If Lee's father was anything like Atticus Finch, he must have defended his clients with an eloquence that one normally doesn't expect from Southerners — and that apparently failed to sway the jurors. But I suppose, being a Southerner herself, Lee knew only too well how wrong that stereotype was.

Indeed, the character of Atticus may well have been the first time that people outside the South had entertained the notion that there were any whites in the South who were not racists — at least minimally.

The racism that was presented in the book (and later the movie) was somewhat stereotypical by modern standards. It certainly isn't representative of the South today. But it isn't meant to be. It is a portrait of the South that existed nearly eight decades ago.
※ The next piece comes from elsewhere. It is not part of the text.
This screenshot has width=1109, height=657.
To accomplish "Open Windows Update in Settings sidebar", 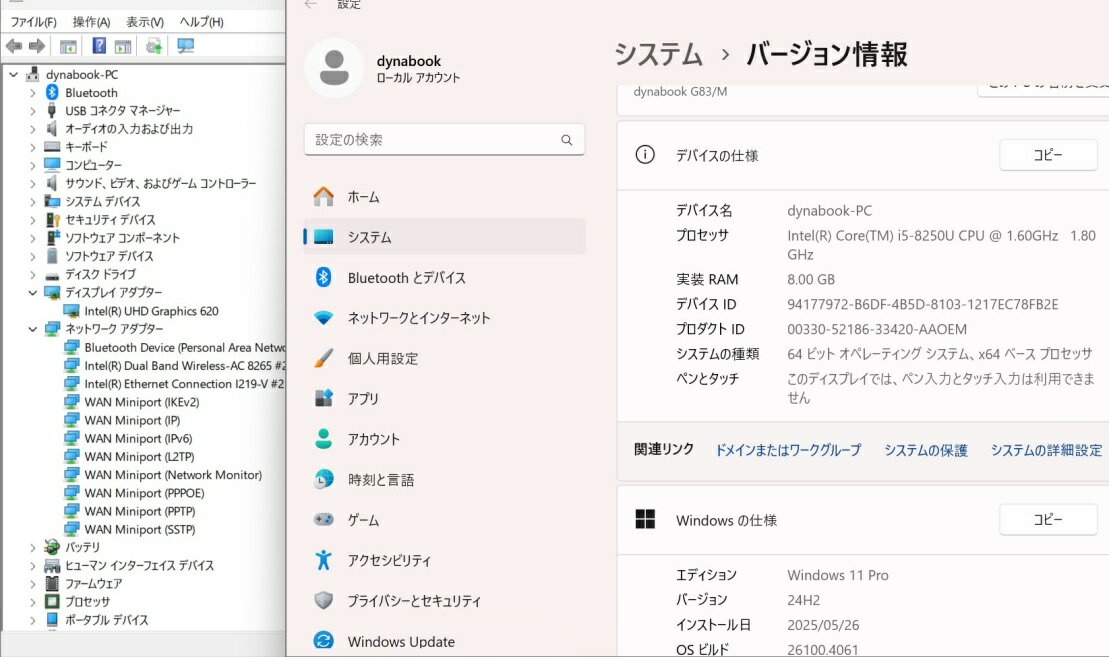I will tap(400, 642).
But there has been a price to be paid — albeit a ridiculous one — for its realistic depiction. Mark Twain encountered the same thing with his book about Huckleberry Finn in the 19th century.
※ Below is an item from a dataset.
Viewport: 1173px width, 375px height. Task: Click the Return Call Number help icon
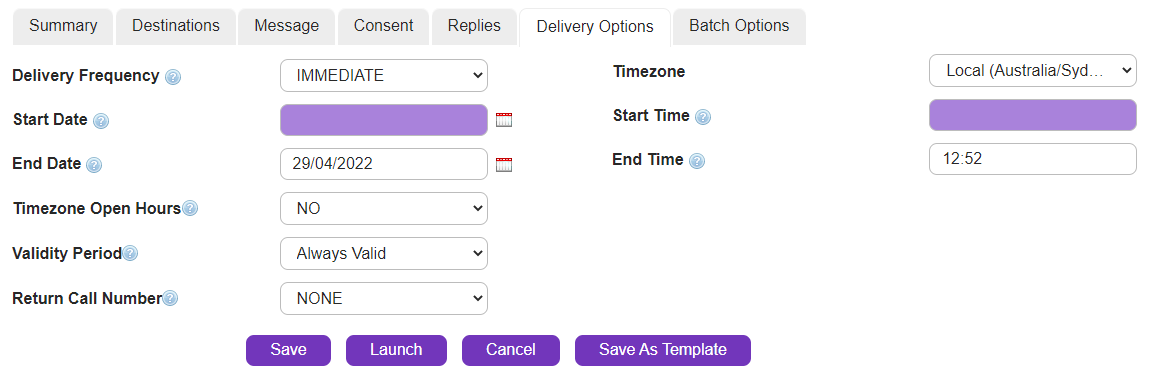pos(171,299)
In their blind pursuit of political correctness, some school districts in the United States and Canada have banned Lee's book for its use of the so–called "N word." Many of those same school districts, I have no doubt, were behind similar moves against the story of Huck Finn, completely ignoring the fact that the "N word" was part of the accepted language of the time.
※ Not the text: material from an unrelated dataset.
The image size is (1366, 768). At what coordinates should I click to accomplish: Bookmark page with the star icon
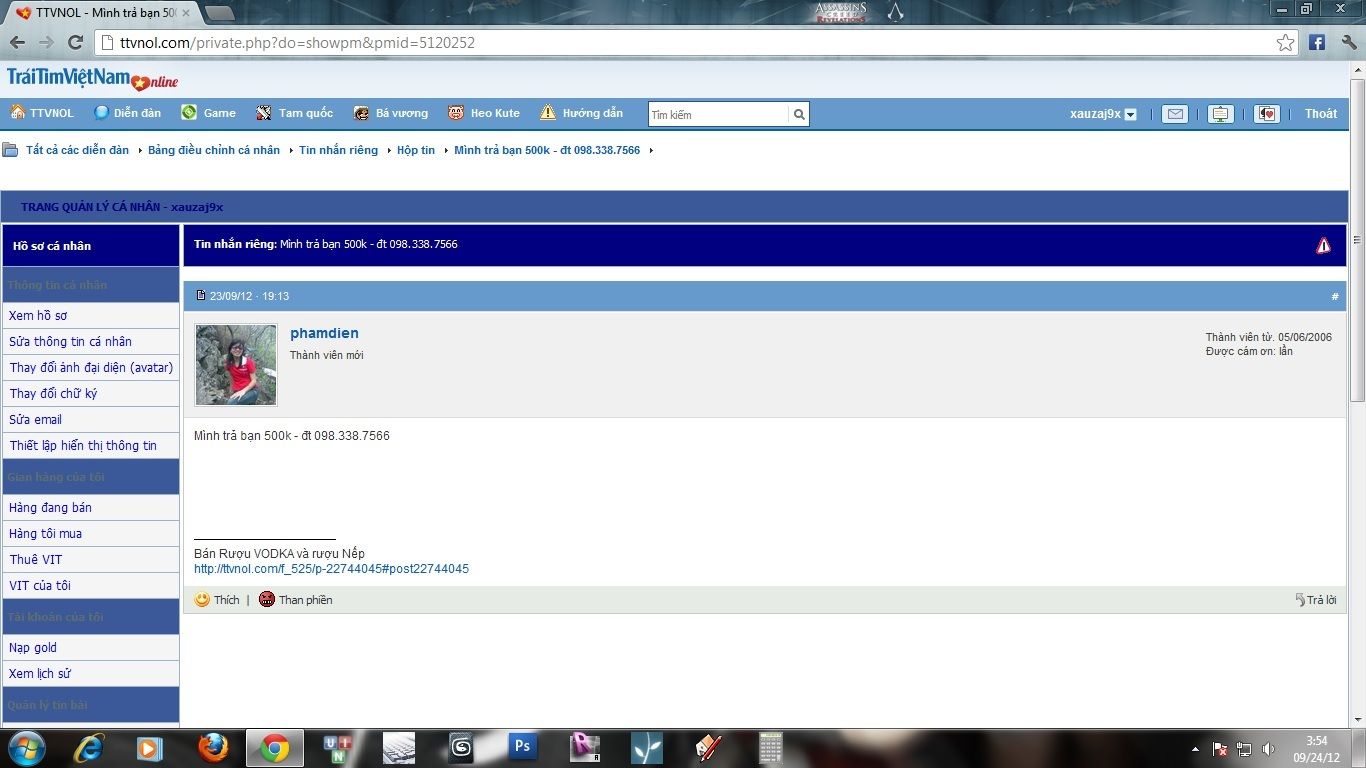click(1285, 43)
(That isn't meant as a defense of that word. It is only meant as an explanation for why the word is used as much as it is in both books. It was the word my grandparents used because that was the word people of their generation used to describe the members of a particular racial group. Around the time of my parents' generation, the word of choice seems to have become "Negro."

(By the time I came along, the socially acceptable word was "black" — which is the word I still use today whenever it is necessary. Some of my friends have taken to using the phrase "African–American," which seems a little imprecise to me. We have other hyphenated ethnic groups, of course, but the hyphens in those instances link nationalities, not continents. It would be more precise, in my opinion, to hyphenate American with the nation of origin — but that kind of documentation is hard to come by.

(For that matter, I must confess, "black" never seemed adequate to me, either, because I knew very few people when I was growing up whose skin could truly be said to be black. Most were brown.)
"Surely it is plain to the simplest intelligence that 'To Kill a Mockingbird' spells out in words of seldom more than two syllables a code of honor and conduct, Christian in its ethic, that is the heritage of all Southerners. To hear that the novel is 'immoral' has made me count the years between now and 1984, for I have yet to come across a better example of doublethink."

Harper Lee
Letter to the editor in Richmond, Va., 1966

Students in school districts where both "Mockingbird" and Twain's tale of Finn's adventures are available should be grateful they have access to these literary gems that paint such a vivid picture to remind us of how far we have come — and how far we still must go.